Pas de chance, il n'existe qu'une dizaine de colonies de mise bas de pipistrelles dans l'ancienne région Midi-Pyrénées. Mais les plaignants estiment l'État fautif. L’administration les aurait induits en erreur. Lors d'une réunion au cours de laquelle diverses solutions pour réduire les nuisances causées par les pipistrelles leur ont été présentées, les services de l'Etat ne les aurait pas informés du fait que les travaux nécessiteraient une dérogation. En ne les informant pas correctement, les particuliers se sont retrouvés exposés à réaliser un chantier sans autorisation, ce qui constitue une infraction pénale.
Animal sauvage protégé
Le tribunal administratif de Toulouse conclut pourtant qu'aucune faute n'a été commise par l'État sur ce point. En revanche, la justice reconnaît la responsabilité de l'Etat dans ce dossier. La pipistrelles pygmées est une espèce protégée.

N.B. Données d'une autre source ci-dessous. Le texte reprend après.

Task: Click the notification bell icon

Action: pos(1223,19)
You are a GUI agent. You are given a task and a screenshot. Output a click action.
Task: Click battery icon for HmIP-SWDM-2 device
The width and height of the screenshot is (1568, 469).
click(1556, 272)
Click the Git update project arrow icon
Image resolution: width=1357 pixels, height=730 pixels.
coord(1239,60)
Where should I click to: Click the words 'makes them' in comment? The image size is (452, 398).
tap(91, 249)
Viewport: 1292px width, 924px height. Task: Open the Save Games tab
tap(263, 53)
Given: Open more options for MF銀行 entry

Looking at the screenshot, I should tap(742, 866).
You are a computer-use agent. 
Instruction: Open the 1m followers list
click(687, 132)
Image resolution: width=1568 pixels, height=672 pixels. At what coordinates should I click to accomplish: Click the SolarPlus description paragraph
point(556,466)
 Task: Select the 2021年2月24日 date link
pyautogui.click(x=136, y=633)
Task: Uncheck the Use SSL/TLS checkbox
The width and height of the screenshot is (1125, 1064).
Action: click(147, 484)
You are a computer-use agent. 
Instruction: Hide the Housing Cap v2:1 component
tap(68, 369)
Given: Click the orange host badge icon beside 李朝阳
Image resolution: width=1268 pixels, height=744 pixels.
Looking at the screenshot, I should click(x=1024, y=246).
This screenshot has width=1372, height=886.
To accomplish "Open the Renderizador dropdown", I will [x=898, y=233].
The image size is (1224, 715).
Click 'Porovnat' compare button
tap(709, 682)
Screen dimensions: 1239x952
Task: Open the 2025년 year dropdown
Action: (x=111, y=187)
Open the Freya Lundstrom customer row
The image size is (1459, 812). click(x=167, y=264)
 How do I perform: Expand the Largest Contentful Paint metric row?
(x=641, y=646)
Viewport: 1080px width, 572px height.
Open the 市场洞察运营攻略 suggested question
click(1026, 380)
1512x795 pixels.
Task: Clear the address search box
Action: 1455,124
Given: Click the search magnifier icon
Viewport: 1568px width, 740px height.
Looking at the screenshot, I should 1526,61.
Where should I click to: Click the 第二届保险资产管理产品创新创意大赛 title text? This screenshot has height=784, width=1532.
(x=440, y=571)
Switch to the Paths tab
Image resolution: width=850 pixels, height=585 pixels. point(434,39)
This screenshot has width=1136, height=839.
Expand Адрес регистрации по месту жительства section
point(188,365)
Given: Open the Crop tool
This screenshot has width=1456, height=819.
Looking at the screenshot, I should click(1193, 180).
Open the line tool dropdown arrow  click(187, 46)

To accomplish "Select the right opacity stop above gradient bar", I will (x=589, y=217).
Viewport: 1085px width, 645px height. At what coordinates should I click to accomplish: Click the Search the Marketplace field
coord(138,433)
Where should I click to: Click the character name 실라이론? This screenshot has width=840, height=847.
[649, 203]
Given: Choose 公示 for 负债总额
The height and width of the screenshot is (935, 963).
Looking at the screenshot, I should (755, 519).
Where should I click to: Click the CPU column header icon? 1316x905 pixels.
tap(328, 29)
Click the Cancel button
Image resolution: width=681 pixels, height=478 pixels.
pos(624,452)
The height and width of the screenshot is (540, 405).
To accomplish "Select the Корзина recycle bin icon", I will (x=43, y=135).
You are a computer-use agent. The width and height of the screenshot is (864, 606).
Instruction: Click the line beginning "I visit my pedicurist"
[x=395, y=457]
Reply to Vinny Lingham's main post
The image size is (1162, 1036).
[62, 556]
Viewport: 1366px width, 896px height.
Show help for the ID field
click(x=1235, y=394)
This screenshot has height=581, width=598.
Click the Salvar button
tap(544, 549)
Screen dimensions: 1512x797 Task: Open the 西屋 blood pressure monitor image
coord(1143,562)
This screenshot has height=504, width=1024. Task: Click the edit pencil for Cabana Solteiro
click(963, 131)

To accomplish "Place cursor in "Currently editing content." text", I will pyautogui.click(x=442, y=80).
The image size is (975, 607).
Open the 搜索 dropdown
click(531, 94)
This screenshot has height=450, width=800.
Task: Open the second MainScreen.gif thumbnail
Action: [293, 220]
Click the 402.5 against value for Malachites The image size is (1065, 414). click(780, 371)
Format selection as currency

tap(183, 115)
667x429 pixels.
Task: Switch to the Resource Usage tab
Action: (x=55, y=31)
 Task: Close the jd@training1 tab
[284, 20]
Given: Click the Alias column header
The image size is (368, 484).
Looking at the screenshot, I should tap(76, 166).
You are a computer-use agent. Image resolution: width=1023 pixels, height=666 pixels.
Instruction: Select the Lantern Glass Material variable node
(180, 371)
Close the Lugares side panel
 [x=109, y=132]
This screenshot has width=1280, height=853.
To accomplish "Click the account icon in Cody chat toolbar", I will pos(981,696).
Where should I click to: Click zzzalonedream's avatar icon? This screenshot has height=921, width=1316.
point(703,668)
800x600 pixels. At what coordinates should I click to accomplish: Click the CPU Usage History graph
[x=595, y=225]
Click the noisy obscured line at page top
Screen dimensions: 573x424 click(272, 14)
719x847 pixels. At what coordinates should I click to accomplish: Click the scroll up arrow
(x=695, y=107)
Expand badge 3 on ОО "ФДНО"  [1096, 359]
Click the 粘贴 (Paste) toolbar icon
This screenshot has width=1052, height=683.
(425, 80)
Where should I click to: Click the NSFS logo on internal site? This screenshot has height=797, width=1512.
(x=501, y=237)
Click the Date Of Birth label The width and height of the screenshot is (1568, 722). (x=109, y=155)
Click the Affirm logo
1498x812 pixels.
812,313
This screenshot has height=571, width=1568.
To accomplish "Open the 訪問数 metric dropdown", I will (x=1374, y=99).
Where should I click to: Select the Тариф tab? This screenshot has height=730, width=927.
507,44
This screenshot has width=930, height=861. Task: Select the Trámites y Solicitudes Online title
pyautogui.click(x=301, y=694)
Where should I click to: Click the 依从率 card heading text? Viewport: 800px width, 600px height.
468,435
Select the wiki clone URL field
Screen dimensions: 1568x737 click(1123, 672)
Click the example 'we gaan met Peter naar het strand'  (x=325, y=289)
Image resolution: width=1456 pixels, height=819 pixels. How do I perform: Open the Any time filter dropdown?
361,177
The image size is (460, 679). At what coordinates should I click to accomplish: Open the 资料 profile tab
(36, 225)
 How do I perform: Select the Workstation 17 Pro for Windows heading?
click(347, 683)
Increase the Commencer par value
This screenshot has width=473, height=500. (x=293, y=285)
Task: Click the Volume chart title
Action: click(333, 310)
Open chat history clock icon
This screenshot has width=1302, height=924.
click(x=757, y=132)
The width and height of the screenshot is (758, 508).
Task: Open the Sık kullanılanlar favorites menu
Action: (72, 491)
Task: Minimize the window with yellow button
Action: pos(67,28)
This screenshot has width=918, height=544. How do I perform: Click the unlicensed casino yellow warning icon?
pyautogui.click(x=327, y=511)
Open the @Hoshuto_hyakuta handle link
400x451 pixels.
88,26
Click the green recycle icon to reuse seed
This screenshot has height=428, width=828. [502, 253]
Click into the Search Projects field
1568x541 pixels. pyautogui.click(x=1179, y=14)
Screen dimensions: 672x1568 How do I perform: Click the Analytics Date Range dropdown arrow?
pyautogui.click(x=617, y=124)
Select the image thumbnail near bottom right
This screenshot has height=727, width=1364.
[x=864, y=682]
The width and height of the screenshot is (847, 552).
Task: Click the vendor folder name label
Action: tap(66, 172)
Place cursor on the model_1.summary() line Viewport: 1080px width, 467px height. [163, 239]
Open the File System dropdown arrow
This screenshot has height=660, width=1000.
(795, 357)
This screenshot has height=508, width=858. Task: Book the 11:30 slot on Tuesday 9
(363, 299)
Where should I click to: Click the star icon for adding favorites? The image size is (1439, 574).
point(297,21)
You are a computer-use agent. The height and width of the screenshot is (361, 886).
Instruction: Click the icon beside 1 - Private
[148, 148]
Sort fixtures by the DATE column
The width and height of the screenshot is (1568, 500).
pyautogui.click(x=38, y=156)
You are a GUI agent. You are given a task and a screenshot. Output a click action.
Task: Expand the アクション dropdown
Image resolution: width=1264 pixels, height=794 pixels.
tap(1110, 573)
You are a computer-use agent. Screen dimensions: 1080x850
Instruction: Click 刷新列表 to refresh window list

"Le préjudice résultant de la prolifération des animaux sauvages appartenant à des espèces dont la destruction a été interdite en application des dispositions de cette loi, désormais codifiées à l’article L. 411–1 du code de l’environnement, doit faire l’objet d’une indemnisation par l’État lorsque, excédant les aléas inhérents à l’activité en cause, il revêt un caractère grave et spécial et ne saurait, dès lors, être regardé comme une charge incombant normalement aux intéressés" rappelle le Tribunal administratif de Toulouse.
La liste de préjudices causés par la colonie de ces animaux sauvages protégés est longue. Le plus important est sûrement la dévaluation du prix de la maison. Évalué entre 350 000 et 365 000 euros net vendeur, le bien a perdu entre 20 et 30% de sa valeur depuis l'installation des animaux.
L'Etat, jugé responsable mais sans faute, est donc condamné à verser à M. et Mme C. une somme de 95 768,46 euros.